Der Krieg in Osteuropa geht indes nicht spurlos am dänischen Konzern vorbei. Denn Carlsberg kommt in der Ukraine auf einen Biermarktanteil von 31%, am Donnerstag setzte das Unternehmen die Produktion in all seinen drei Brauereien im Land aus. Risiken im Zusammenhang mit Russland sieht auch die Deutsche Bank, die Carlsberg auf „Halten“ setzt. Die Analysten verweisen zudem auf fortbestehende Unsicherheiten in Bezug auf die Kostenentwicklung.

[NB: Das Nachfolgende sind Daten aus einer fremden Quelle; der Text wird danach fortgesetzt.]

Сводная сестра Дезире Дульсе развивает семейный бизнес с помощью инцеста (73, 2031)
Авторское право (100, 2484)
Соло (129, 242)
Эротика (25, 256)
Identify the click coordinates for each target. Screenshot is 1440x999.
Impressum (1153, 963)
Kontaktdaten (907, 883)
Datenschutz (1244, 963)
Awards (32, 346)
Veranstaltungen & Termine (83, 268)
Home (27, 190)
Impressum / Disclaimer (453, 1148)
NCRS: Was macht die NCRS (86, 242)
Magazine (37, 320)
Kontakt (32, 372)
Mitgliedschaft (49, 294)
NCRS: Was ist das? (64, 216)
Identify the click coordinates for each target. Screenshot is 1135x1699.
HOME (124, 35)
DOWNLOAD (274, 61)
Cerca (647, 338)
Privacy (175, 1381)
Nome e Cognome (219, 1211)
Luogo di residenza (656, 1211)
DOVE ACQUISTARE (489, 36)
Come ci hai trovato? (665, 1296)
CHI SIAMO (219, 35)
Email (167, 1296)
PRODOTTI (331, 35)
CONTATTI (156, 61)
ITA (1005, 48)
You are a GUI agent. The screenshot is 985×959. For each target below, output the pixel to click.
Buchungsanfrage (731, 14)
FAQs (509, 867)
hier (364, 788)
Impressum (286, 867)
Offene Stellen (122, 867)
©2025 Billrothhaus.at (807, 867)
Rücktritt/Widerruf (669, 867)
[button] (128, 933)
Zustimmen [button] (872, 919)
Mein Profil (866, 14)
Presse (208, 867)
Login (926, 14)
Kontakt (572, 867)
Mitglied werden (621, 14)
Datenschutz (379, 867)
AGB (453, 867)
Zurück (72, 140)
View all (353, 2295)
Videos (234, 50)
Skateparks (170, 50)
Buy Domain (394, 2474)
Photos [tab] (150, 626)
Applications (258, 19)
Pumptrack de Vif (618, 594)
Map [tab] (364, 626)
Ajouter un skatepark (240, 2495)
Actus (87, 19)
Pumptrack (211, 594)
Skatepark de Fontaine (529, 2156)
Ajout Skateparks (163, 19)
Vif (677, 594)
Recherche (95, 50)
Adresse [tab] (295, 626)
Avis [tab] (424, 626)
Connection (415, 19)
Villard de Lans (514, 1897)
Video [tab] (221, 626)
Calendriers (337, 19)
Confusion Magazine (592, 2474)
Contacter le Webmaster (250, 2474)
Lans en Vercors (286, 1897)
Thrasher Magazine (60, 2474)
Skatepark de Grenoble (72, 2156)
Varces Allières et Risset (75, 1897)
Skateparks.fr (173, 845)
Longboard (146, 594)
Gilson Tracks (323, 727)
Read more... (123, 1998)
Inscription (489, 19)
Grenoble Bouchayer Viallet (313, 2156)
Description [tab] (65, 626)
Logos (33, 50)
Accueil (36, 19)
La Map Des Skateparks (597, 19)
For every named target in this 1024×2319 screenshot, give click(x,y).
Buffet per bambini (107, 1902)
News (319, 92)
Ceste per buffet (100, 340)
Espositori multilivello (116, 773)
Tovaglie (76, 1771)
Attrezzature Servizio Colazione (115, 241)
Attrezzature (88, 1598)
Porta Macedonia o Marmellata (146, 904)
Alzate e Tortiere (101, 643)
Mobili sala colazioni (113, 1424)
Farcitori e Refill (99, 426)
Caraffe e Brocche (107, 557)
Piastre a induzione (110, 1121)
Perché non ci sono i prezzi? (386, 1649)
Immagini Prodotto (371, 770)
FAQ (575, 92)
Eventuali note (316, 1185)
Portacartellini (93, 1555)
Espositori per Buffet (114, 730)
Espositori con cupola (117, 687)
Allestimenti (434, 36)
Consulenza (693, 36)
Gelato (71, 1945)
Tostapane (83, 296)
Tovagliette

Auch für Konkurrent Heineken wird die Kostenkontrolle laut Bloomberg Intelligence entscheidend. Die betrieblichen Aufwendungen der Niederländer seien 2021 um 15% auf 20,3 Mrd. Euro gestiegen, gesellschaftliche Wiederöffnungen dürften weiterhin zu höheren Marketing-Ausgaben führen. Dagegen will Heineken etwa 8000 Stellen streichen, was gemäß Analysten Mittel für Investitionen in ein stärker fokussiertes Premium-Produktportfolio freisetzt. Eine Konzentration auf hochpreisige Biere stelle den besten Weg dar, um ein konsistentes organisches Absatzwachstum zu erzielen. Insgesamt betrachtet die Analystengemeinde Heineken aber recht nüchtern: Laut Bloomberg stehen elf „Kaufen“ zehn „Halten“ und sechs „Verkaufen“-Vota gegenüber.
Hard Seltzer im Fokus
Besser schneidet AB Inbev ab – 20 Analysten raten zum Kauf der Aktie, während elf sie zum Halten empfehlen und lediglich zwei auf „Verkaufen“ plädieren. Für den Konzern kommt es laut Bloomberg Intelligence darauf an, dass seine Initiativen im Geschäft mit Hard Seltzern an Traktion gewinnen. Zugleich bestehe für AB Inbev die Gefahr, durch diese neuen Einkommenszweige den eigenen Bierabsatz zu untergraben. Hinzu kommen weitere Ziele, die in Konkurrenz zu Investitionen in neues Wachstum stehen: So will der Konzern überschüssige Mittel wohl zum Schuldenabbau verwenden, um womöglich ein Upgrade seines Credit-Ratings auf Single A zu erreichen.
Wenngleich die niedrigen Bewertungen für eine Aufholjagd der Bieraktien sprechen, bleiben also gewichtige Unsicherheitsfaktoren bestehen. Die Börsianer dürften daher auf absehbare Zeit weiter nur vorsichtig am Bierkrug nippen.